The format of Perplexcity is very similar to that of Trivial Pursuit, throwing a dice to travel around a board to six zones, but collecting stones instead of wedges when answering a question correctly in a zone. Another useful difference to Trivia is that there is a timer for questions, so that eradicates the arguments caused by those taking too long to answer!
The six puzzle zones are:
Number Trivia - work out two numbers and solve an equation
Anagrams - unscramble letters to solve a clue
Pot Luck - one of a mixture of puzzles, from logic to riddles
Odd One Out - identify the odd one out in a list
Wordplay - guess the phrase or title represented by the image and text
Visual - puzzle based on images, e.g. mazes or identifying symbols
To win the game according to the rules, you need to challenge another player for the last stone you need so this takes a little planning ahead, though we usually play a quicker version - first to six stones without the challenge part - depending on the time we have available to play.

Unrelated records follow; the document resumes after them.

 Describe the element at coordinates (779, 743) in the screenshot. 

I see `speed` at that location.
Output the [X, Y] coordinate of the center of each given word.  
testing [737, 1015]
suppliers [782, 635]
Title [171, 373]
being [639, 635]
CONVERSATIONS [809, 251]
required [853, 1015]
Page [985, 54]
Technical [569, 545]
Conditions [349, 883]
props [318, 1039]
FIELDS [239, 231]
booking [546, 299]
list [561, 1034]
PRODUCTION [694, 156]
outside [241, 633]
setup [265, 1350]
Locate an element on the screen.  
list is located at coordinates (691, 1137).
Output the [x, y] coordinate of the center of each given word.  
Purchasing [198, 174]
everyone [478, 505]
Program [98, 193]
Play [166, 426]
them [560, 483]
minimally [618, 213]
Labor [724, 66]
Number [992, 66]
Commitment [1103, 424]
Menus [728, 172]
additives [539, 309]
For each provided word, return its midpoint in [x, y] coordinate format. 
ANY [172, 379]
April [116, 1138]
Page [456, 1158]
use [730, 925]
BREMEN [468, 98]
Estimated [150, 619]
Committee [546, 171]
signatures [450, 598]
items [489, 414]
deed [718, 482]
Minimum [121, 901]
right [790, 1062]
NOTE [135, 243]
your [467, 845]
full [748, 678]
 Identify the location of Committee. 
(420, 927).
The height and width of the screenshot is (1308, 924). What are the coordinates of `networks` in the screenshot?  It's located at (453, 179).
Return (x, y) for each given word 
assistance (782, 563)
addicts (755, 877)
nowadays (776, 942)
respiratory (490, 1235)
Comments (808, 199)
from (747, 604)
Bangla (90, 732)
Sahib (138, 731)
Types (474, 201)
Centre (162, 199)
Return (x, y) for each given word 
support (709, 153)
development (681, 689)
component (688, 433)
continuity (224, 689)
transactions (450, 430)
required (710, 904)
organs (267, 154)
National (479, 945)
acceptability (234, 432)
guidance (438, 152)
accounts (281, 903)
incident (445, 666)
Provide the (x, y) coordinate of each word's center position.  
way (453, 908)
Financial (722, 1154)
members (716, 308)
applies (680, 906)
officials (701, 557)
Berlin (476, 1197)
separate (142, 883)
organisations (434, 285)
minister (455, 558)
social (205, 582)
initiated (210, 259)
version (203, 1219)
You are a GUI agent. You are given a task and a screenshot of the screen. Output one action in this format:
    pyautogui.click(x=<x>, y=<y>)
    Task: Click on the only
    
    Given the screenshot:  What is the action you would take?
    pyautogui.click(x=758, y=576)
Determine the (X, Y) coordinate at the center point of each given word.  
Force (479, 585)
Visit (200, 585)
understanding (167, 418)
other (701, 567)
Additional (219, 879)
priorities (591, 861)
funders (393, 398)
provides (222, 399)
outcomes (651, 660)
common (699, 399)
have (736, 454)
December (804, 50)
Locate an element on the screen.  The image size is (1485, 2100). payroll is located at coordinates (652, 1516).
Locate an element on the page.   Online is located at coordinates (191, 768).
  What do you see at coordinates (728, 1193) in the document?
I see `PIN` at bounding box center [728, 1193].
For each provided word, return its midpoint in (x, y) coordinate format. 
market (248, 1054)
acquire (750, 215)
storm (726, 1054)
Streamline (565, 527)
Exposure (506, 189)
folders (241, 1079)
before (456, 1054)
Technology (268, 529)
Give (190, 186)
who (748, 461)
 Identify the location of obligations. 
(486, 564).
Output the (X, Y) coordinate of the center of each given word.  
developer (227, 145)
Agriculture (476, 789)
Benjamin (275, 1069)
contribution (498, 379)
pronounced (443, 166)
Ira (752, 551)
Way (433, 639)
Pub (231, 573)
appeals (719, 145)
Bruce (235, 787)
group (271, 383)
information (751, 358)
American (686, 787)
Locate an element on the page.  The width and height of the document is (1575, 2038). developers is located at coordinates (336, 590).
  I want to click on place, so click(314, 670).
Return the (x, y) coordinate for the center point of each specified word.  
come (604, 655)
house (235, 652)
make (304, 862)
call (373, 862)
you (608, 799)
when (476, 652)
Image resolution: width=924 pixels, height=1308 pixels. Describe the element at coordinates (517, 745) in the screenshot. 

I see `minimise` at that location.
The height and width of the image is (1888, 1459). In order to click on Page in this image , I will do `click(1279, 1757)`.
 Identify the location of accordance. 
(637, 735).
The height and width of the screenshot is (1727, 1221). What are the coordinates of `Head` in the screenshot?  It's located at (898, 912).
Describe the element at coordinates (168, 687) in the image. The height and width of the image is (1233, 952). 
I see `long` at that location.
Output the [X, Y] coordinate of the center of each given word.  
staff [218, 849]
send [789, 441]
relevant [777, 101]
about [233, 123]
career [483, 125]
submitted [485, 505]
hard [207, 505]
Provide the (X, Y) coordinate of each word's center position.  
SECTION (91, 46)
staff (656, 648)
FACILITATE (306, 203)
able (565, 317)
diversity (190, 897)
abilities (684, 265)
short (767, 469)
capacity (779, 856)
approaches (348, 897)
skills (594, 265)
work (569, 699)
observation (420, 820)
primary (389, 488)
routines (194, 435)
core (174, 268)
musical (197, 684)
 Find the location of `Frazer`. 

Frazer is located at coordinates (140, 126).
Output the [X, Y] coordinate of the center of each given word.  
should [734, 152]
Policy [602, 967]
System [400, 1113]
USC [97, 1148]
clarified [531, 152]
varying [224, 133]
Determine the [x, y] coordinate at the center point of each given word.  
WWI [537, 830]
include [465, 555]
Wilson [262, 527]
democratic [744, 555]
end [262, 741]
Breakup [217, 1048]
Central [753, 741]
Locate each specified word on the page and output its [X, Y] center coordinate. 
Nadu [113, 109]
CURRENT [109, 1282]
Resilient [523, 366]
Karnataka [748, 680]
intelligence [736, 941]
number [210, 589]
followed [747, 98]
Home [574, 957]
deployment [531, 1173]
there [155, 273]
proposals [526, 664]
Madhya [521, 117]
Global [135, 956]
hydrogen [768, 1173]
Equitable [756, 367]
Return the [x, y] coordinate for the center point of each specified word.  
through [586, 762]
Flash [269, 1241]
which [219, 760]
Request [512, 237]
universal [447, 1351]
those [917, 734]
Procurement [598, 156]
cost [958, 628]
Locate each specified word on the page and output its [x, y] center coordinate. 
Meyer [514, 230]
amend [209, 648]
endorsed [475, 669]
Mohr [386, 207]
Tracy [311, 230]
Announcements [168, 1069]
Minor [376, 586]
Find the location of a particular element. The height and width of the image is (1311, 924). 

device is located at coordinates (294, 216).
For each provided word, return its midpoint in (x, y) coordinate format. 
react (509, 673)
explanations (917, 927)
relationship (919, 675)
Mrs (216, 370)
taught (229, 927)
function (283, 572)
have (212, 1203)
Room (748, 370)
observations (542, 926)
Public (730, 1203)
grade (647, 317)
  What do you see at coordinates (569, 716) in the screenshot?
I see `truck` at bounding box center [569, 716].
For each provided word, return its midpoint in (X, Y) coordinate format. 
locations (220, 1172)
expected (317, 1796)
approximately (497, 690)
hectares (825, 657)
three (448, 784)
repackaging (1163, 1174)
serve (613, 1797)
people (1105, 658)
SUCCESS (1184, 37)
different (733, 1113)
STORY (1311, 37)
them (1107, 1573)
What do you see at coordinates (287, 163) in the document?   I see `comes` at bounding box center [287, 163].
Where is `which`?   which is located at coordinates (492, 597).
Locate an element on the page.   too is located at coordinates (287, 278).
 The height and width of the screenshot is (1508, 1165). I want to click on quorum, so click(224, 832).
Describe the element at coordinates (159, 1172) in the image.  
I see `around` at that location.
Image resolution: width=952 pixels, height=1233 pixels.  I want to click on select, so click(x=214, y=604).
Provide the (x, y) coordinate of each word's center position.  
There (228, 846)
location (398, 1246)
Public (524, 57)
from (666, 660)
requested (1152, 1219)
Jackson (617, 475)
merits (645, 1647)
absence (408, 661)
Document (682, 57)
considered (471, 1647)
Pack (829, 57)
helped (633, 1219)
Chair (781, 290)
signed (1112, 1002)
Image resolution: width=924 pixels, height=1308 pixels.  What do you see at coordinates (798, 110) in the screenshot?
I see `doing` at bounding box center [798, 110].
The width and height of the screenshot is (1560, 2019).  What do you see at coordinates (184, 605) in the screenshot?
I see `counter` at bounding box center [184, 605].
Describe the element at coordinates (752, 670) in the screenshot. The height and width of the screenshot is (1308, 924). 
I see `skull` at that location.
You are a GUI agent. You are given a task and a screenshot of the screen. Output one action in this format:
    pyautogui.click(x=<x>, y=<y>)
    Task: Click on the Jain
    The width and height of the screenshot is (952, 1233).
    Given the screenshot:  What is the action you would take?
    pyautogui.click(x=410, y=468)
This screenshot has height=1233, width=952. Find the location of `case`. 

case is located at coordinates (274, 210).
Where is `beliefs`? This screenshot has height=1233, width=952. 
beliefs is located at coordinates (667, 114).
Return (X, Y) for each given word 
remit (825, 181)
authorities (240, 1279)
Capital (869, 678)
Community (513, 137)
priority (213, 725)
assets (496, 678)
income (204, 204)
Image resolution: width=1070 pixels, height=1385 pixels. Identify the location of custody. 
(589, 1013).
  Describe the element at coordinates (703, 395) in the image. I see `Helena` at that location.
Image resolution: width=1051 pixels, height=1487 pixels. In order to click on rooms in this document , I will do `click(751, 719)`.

Perplexcity is suitable for 2-16 players, aimed at age 15+, singly up to 4 players, or in teams of up to 4 players per team. Games take around an hour, depending on the number of players/teams. Our personal preference for a non-challenge version for 3 players usually takes about three quarters of an hour.
It's a nicely made game, pleasing detail to the board design with quality playing pieces, in a strong box. Good value for money at £9.99 (March 2010), it's easy to play, with a familiar trusted format. On the negative side, there are a couple of mistakes in the questions, which makes it a little difficult to relax with the game completely, as you really need to be able to trust the answers!
Although we like this game, we don't play it as often as some of our other games as the younger members of the family can't join in and there is no way of playing it at a level appropriate for them. We also need to make sure we are in the mood for a thinking game, which doesn't happen every day in our house!